Gillian Flynn became a household name after the massive success of her books Gone Girl and Sharp Objects, which were then adapted into critically and commercially successful film and TV ventures, respectively. As a teenager in the early 2010s, Gillian Flynn’s dark characters and twisted plotlines drew me in like no other author at the time. If you had asked me who my favorite author was, then it would have assuredly been Flynn.
Until I read Dark Places, that is.
Dark Places is undoubtedly the most grim of Flynn’s creations, with the plot centering on Libby Day, the sole survivor of a Satanic massacre inflicted upon her entire family by her brother Ben. Libby spends her entire adult life trying to forget the massacre ever happened. Quite frankly, she is not the most likable protagonist. While this is common in Flynn’s work (Nick Dunne is not a winner, either), it is extremely hard to root for her.

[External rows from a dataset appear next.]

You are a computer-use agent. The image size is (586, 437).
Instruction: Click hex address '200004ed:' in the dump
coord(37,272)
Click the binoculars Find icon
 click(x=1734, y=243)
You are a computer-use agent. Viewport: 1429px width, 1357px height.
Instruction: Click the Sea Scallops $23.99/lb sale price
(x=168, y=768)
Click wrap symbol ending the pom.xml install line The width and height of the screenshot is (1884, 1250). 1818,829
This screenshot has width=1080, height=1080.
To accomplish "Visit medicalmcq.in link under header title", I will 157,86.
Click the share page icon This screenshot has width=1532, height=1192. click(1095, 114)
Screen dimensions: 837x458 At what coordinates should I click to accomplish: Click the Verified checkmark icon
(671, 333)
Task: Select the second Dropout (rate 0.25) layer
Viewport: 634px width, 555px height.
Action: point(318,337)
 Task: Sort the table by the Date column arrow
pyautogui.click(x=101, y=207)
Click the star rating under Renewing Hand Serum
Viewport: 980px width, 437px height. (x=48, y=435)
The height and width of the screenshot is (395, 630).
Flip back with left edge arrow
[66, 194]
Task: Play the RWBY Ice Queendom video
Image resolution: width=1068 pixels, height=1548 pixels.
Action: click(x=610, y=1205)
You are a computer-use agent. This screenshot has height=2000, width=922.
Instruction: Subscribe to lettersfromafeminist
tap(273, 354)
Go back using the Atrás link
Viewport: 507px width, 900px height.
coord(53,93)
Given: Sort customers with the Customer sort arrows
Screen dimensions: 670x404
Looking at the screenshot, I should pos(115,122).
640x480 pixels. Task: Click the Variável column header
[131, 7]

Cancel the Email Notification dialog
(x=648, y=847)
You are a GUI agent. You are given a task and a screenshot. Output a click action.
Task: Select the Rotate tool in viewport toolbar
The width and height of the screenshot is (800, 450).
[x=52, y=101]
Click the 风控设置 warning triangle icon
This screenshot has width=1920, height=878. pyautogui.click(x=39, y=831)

Disappointment at the Box Office
Libby is a depressed, lonely, and broke middle-aged woman when, twenty-five years after the massacre, she encounters a mother-daughter team of true crime detectives who believe her brother Ben is innocent. She only begins looking into the murder for the money they offer her and seems detached throughout the entire process. Despite the story’s potential, Dark Places fails to deliver the drama and character development of Flynn’s other novels.
The plot of Dark Places, however, is enough to intrigue anyone into reading or watching it and was made especially enticing by casting Charlize Theron for the 2015 film version. Despite the stellar cast, the movie still fell short of its expectations, garnering just 23% positive reviews on Rotten Tomatoes and losing nearly half of its budget at the box office. In contrast, the 2014 movie version of Gone Girl was able to garner 88% on Rotten Tomatoes and a leading actress Oscar nomination for Rosamund Pike in her role as antagonist Amy Dunne.
The massive failure of the 2015 movie version of Dark Places has not deterred HBO from trying its hand at turning Flynn’s book into an upcoming multi-part series, as it did with Sharp Objects in 2018. Sharp Objects, which starred Amy Adams, was an enormous success, garnering eight Emmy Award nominations.
The Frequency of Second Chances
The real question to consider with the initiation of another Dark Places adaptation is if the showrunners can salvage any negative story development that may have occurred in the book — such as subpar characters — and create a show that holds the viewers’ attention.
Many book-to-movie adaptations are being redone, with Rick Riordan’s Percy Jackson and the Olympians remake on Disney+ being a prime example of how the vision of the filmmaker can make or break a great book adaptation. The 2010 version of Percy Jackson fell so short that Disney had to go back again just thirteen years later to appease fans of the books. HBO has also confirmed a remake of the Harry Potter books into a multi-part series. For many fans of the Harry Potter series, this is extremely welcome news, considering that despite the film’s overall success, so much of the magnificent storytelling was left out due to time constraints.
It will be a while before we find out if HBO can salvage Flynn’s least-prestigious work and make it into something as successful as the other two screen adaptations of her books. Right now, there is no date set for the release of the show. For now, fans simply have to wait and wonder, hoping that the Dark Places show will be more compelling than the book and movie that came before it.